External scheduling service
A service that takes job specs, looks at current provider availability and pricing, and chooses where to submit. The orchestrator submits to the service; the service handles the routing decision.
Most shops start with parameter-based or abstraction-layer and graduate to more sophisticated patterns as they grow.

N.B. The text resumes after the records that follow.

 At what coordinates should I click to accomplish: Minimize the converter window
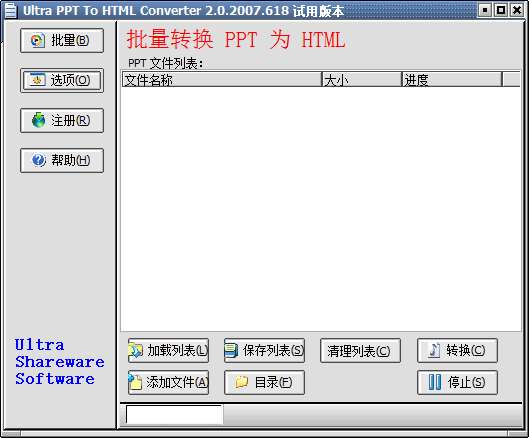485,10
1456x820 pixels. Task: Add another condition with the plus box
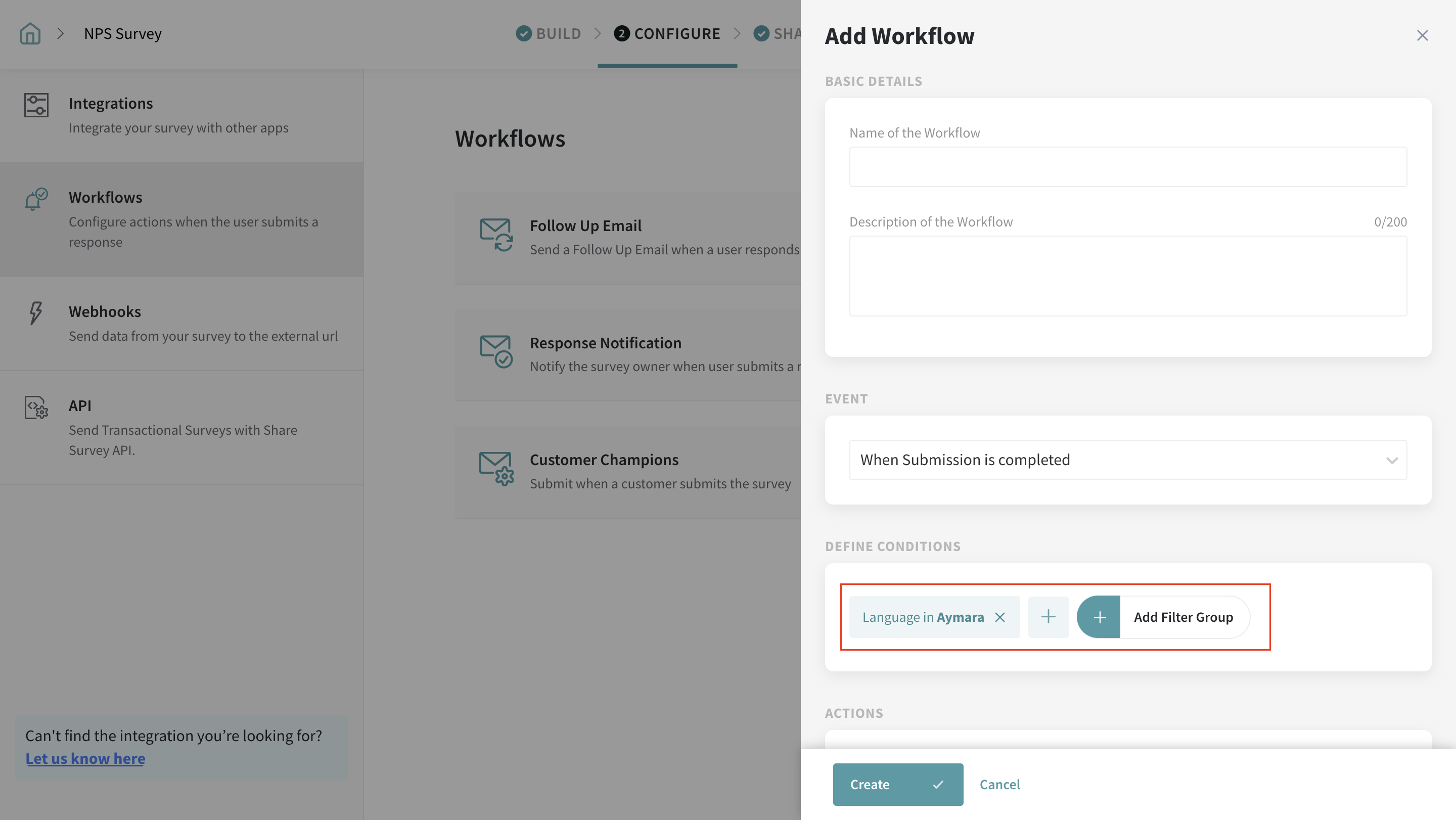click(1048, 617)
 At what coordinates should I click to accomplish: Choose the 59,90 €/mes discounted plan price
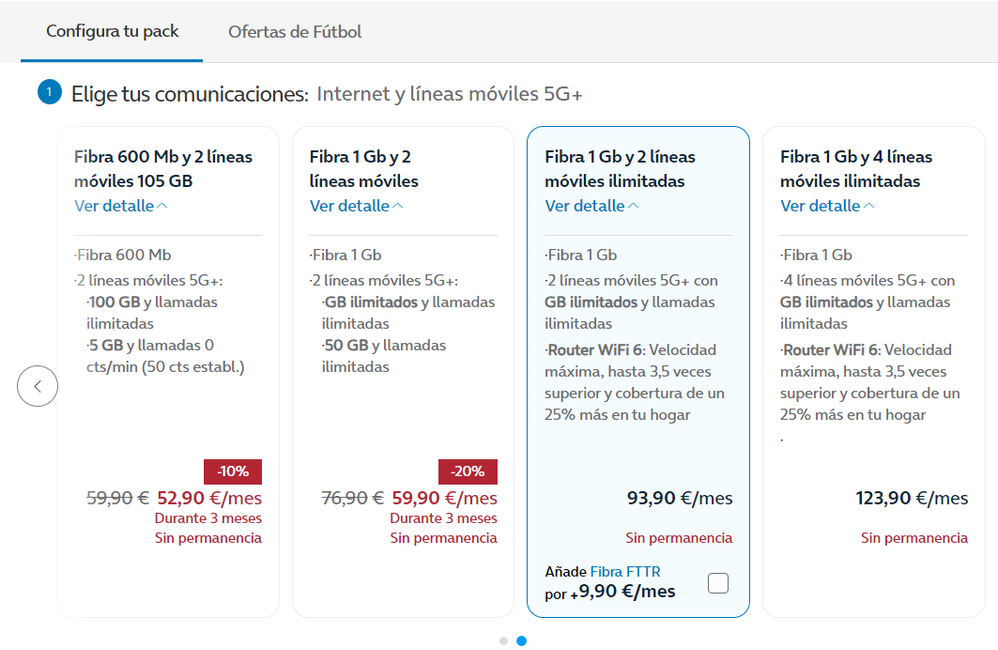click(x=443, y=498)
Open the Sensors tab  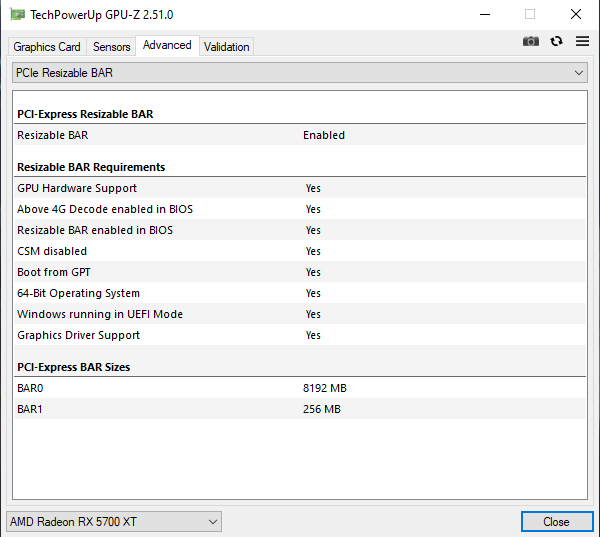pyautogui.click(x=111, y=47)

Provisioning ephemeral GPU clusters
For training jobs, you often need to spin up a multi-node GPU cluster, run the job, tear it down. The DE-relevant aspects:
- Cluster startup time. 5-30 minutes from request to ready, depending on provider and configuration. Plan for it.
- Image / environment management. Container image with CUDA, drivers, frameworks pre-baked saves boot time.
- Storage mounts. Get the storage attached at boot; don't fall back to copying data after.
- Network setup. InfiniBand or other fast interconnect configured.
- Job submission inside cluster. Slurm, Ray, or custom; some providers manage this.
- Teardown discipline. Tear down promptly when done; idle GPU clusters burn money fast.
Idempotency & retries
Failure handling is a first-class concern. Retries that aren't idempotent cause duplicate billing, duplicate training, corrupted outputs.
- Job-level retries. The orchestrator retries the job. Job submission should be idempotent — same inputs → same output, no side effects from duplicate runs.
- Step-level retries. Within a job, individual data loading or training steps may retry. Checkpointing is essential.
- Run identifiers. Every job gets a deterministic ID derived from inputs. Duplicate submissions de-dupe to the same logical run.
- Output staging. Write to staging locations, then atomic rename / publish. Avoids partial outputs being mistaken for complete.
The classic DE idempotency mantra applies, just at higher stakes because each retry costs real GPU money.
Spot & preemption
Spot / interruptible / preemptible GPU instances offer significant cost savings (often 50% off on-demand) at the cost of being killable.
To use them well:
- Frequent checkpointing — at least every N minutes, where N is acceptable rework on preemption.
- Quick restart — the orchestrator should resubmit on a different instance promptly.
- Preemption-aware code — training code that handles SIGTERM gracefully.
- Budget for some wasted compute — preemption mid-step means losing the partial step.
- Don't use spot for time-critical jobs — like a job blocking a model release.
Observability
DE pipelines on neoclouds need observability across:
- Orchestrator runs (success/fail, durations).
- GPU job-level metrics (utilization, memory, throughput).
- Storage I/O.
- Network bandwidth.
- Cost per run.
- Output quality (does the resulting model / dataset pass eval).
This data ends up in the warehouse via the orchestrator's tracking tables, GPU metrics agents, and the provider's billing exports. Stitching it together for cost attribution (see next chapter) is itself a DE pipeline.
Takeaway
Orchestration is where the DE work crosses the boundary into operations. Multi-provider abstraction, idempotency discipline, and graceful preemption handling separate teams that operate efficiently from teams that bleed GPU money. The next chapter goes deep on cost engineering — the discipline that makes the difference visible.